Slow increase in lending sparks concerns amidst surging deposit collection

Credit crunch looms as commercial banks grapple with liquidity mismatch

KATHMANDU: In a significant development, the credit-deposit (CD) ratio of banks and financial institutions (BFIs) in Nepal has fallen below 80 percent, triggering concerns about the economic landscape. According to data from the Nepal Rastra Bank (NRB), the CD Ratio stood at 79.94 percent as of Sunday, raising questions about the lending capacity of BFIs.

The central bank has set a ceiling of 90 percent on the CD Ratio for BFIs to ensure sufficient funds for providing loans to clients. However, recent trends indicate that while banks are accumulating substantial deposits, lending has not kept pace due to various reasons.

Prakash Shrestha, the executive director of NRB, highlighted, “Although lending increased somewhat in the past six months, it remains disproportionately lower in proportion to deposit collection.”

As of the fiscal year 2022/23’s conclusion, numerous banks surpassed the CD Ratio threshold, prompting the government and the central bank to implement measures to address the shortage of loanable funds and ease liquidity positions within BFIs.

In response to a surplus of loanable funds, BFIs have already reduced interest rates on fixed deposits to single digits from over 13 percent. Bankers anticipate a further reduction in deposit interest rates starting January 15.

The slow demand for loans, coupled with rising bad debts, has resulted in a significant decrease in lending by BFIs. A banker noted, “Investors are in a wait-and-watch mode for new loans, while banks focus on recovering bad debts rather than facilitating loan issuance.”

Banks are facing heightened challenges in recovering increasing bad debts, attributed to the current economic slowdown. Consequently, bank profits have declined by an average of 28 percent, and the return on equity has dropped to 8 percent from over 20 percent a decade ago.

Bankers emphasize that the lending capacity of BFIs has been affected as they struggle to maintain the mandatory capital adequacy ratio mandated by NRB. The central bank has urged BFIs to maintain a minimum of 11.5 percent of their risk-weighted assets in the capital adequacy fund.

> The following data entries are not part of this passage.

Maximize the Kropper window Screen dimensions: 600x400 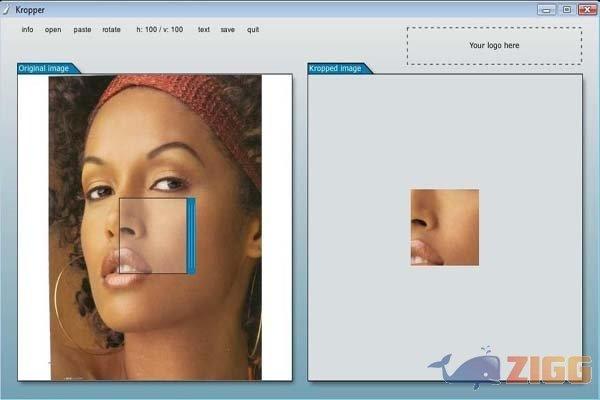(565, 9)
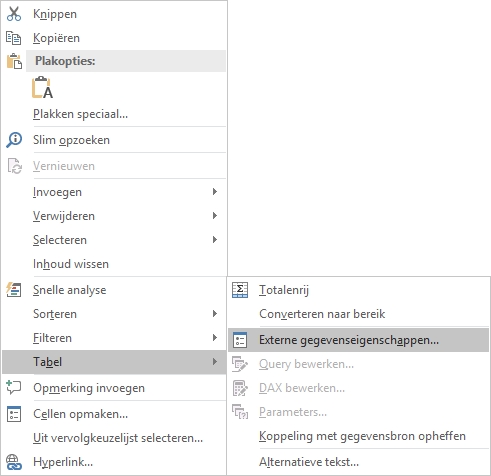Expand the Filteren submenu arrow
491x476 pixels.
pos(215,338)
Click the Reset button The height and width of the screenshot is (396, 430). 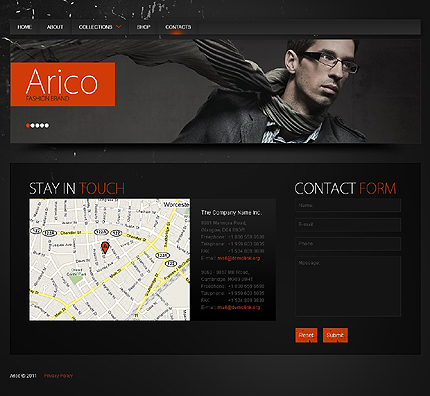(x=306, y=335)
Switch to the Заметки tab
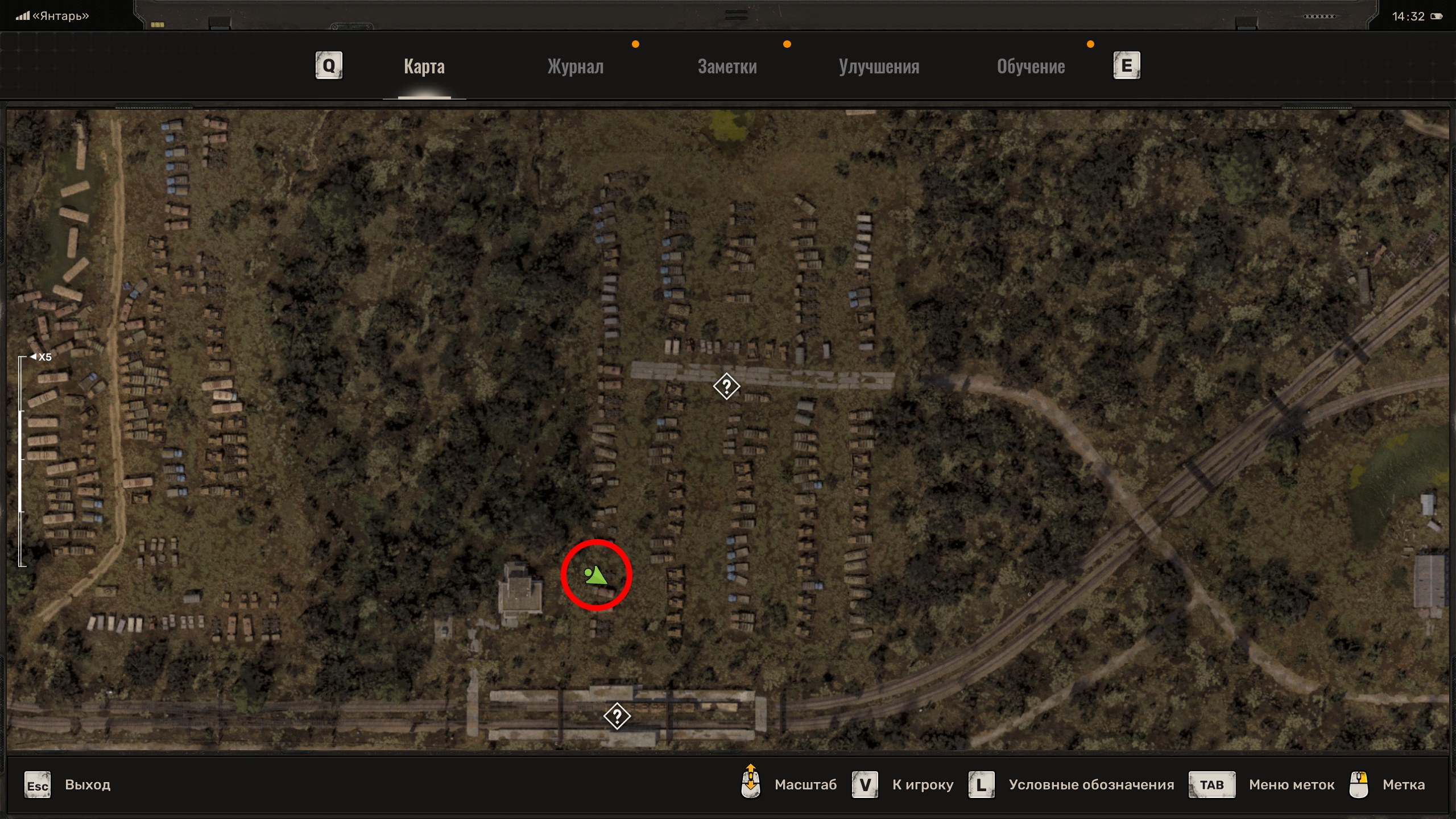The width and height of the screenshot is (1456, 819). (727, 67)
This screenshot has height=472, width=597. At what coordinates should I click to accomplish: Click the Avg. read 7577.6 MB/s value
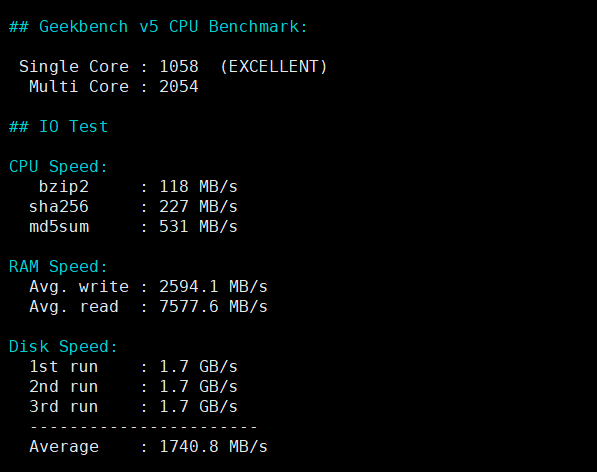click(214, 307)
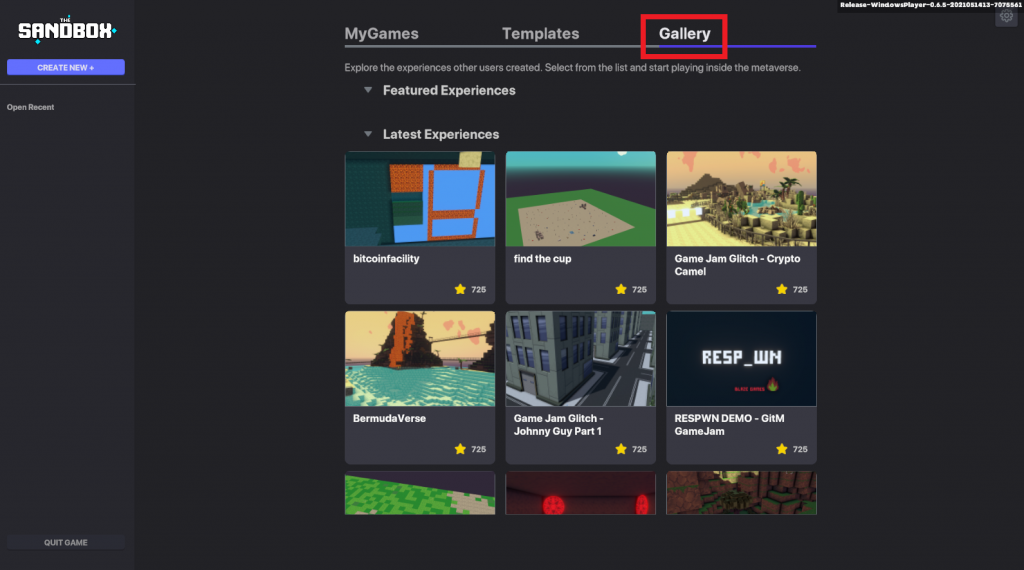Open the BermudaVerse experience thumbnail
Screen dimensions: 1024x570
coord(420,358)
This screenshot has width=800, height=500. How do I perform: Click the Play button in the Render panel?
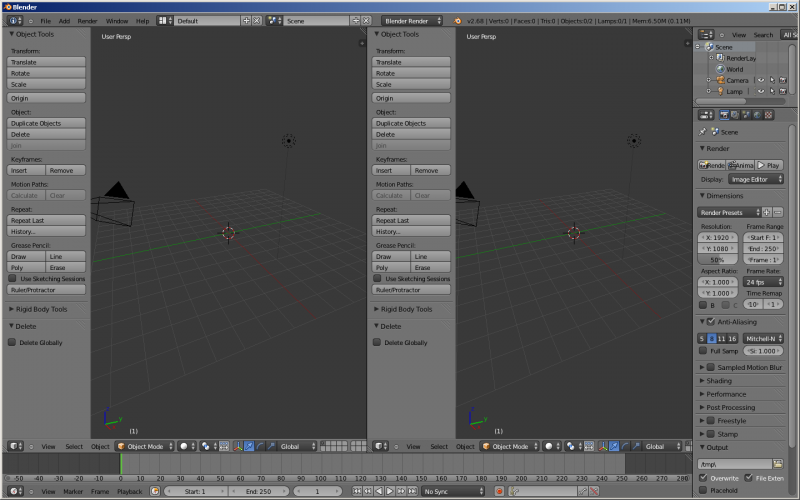pos(769,165)
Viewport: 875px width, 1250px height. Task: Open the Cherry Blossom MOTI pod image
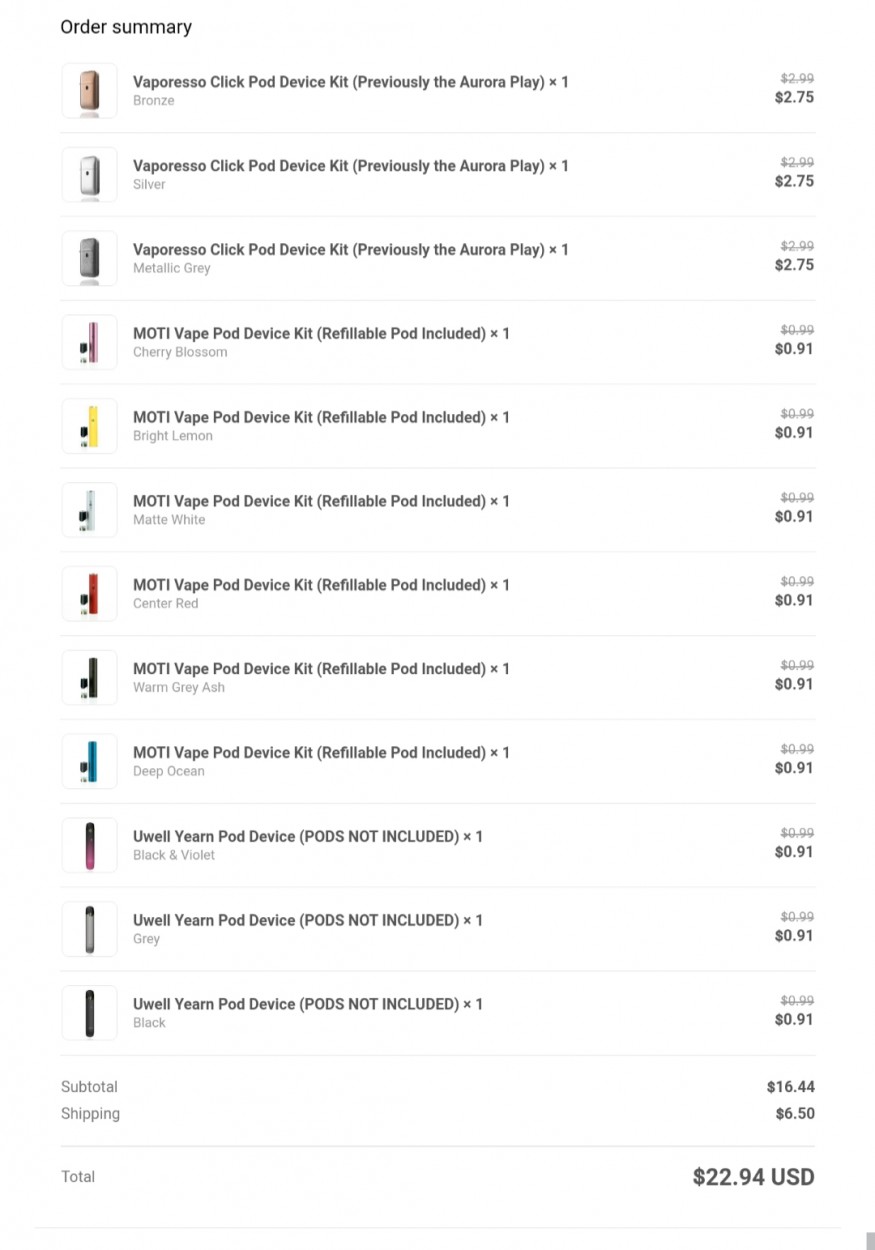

“The pressure to recover bad debts and unexpected tax payments to the government for mergers and acquisitions have strained the banks’ capacity to maintain necessary amounts of the capital adequacy fund,” highlighted a banker.

Following a Supreme Court order, BFIs paid the government Rs 12.5 billion last month for settling income tax on profits and dividends related to mergers and acquisitions.